▶ WHAT THIS TASK INVOLVES: Exactly reproduce the lines from the one holding "Screen dimensions: 1024x558" through the end of the records, including both boundary lines but no pictures.

▶ THE RECORDS:
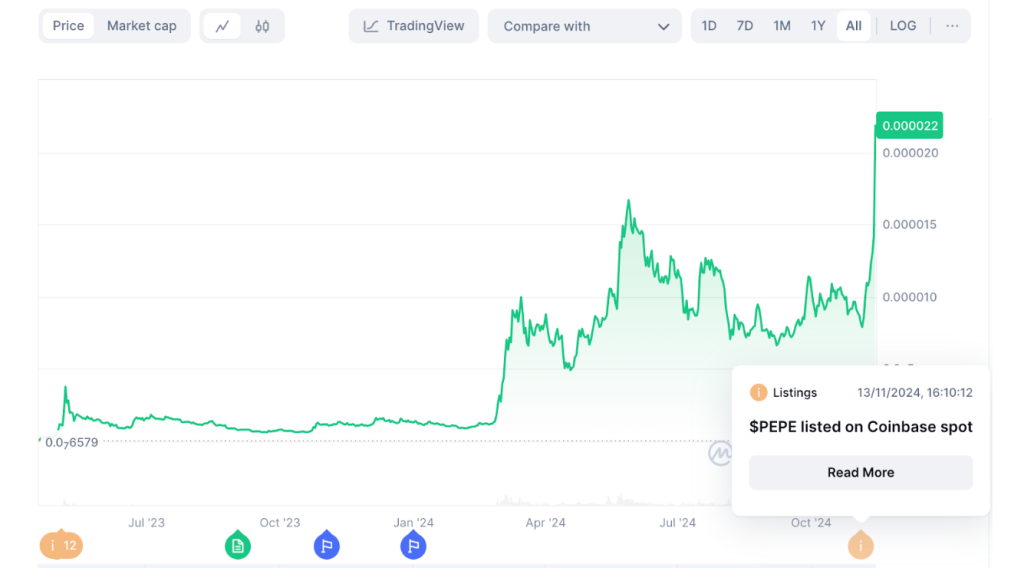
Task: Click the current price label 0.000022
Action: point(909,125)
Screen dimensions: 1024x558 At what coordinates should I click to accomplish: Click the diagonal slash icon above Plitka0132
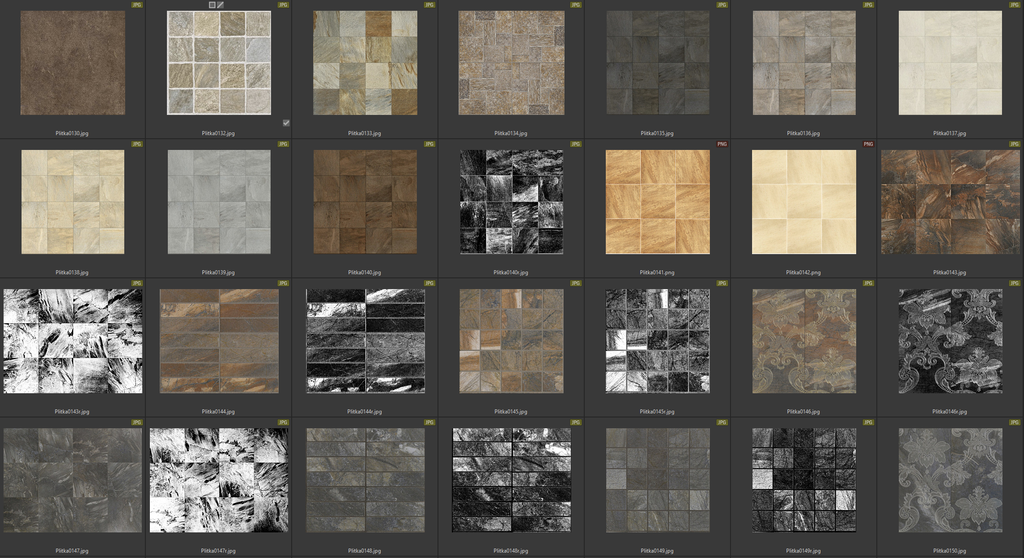pos(220,5)
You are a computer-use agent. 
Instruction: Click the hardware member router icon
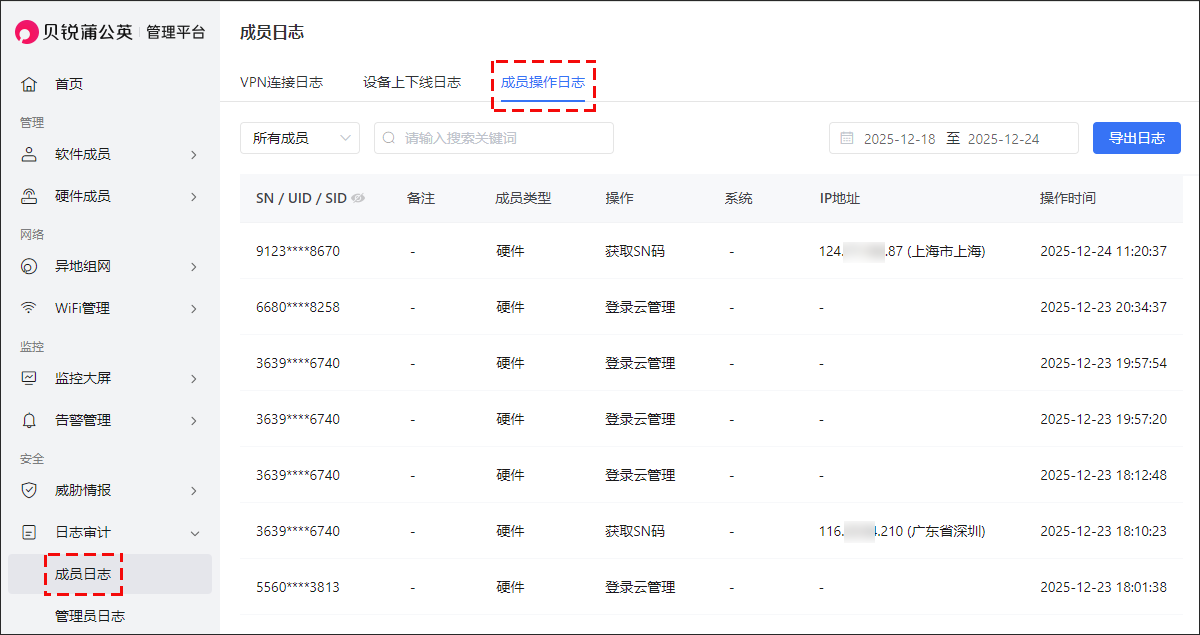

▶ SOLUTION TO THE EXERCISE:
Screen dimensions: 1024x558 At what coordinates should I click to accomplish: Click the diagonal slash icon above Plitka0132
pos(220,5)
You are a computer-use agent. 
Instruction: Click the hardware member router icon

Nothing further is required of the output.